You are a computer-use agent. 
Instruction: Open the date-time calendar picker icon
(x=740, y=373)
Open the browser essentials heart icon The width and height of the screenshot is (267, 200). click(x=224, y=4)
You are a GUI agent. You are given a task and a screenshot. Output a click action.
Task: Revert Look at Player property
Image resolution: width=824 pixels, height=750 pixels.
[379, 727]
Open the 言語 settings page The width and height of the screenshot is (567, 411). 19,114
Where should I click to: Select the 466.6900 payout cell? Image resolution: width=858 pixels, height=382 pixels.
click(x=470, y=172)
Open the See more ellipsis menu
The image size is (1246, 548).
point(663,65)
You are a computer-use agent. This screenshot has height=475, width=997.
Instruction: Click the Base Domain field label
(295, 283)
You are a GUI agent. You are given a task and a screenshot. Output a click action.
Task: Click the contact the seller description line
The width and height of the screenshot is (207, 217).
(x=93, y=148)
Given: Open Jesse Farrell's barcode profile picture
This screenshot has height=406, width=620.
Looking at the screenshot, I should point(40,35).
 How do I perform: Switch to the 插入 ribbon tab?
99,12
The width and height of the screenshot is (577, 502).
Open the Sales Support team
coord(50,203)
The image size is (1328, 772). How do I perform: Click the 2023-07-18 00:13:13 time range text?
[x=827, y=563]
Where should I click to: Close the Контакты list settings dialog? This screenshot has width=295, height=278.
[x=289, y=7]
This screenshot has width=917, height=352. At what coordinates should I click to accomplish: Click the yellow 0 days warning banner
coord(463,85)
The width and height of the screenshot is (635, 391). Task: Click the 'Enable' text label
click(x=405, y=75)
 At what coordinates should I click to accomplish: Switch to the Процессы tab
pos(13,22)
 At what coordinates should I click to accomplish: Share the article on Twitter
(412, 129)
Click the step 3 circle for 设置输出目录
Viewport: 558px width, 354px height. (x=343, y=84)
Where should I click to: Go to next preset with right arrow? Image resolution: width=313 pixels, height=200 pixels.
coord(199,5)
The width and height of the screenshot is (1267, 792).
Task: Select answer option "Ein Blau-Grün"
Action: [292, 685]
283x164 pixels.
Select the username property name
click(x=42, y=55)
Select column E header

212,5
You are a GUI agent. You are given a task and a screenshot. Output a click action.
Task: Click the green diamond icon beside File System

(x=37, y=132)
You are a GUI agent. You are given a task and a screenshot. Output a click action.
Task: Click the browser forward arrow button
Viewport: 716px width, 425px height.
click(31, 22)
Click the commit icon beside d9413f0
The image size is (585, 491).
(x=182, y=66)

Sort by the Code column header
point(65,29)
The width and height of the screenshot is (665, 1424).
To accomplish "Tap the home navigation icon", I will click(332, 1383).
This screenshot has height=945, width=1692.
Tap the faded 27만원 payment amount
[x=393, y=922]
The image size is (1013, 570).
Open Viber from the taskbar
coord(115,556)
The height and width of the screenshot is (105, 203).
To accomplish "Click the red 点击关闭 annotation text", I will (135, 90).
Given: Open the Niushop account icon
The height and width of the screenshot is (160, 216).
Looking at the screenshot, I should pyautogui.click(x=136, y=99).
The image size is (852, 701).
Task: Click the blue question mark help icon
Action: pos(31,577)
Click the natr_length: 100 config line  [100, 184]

# EXERCISE DESCRIPTION
With "computer" as the word to match, copy each line of the records that has it.

# ANSWER FOR THIS EXERCISE
You are a computer-use agent. 
You are a computer-use agent. This screenshot has height=475, width=997.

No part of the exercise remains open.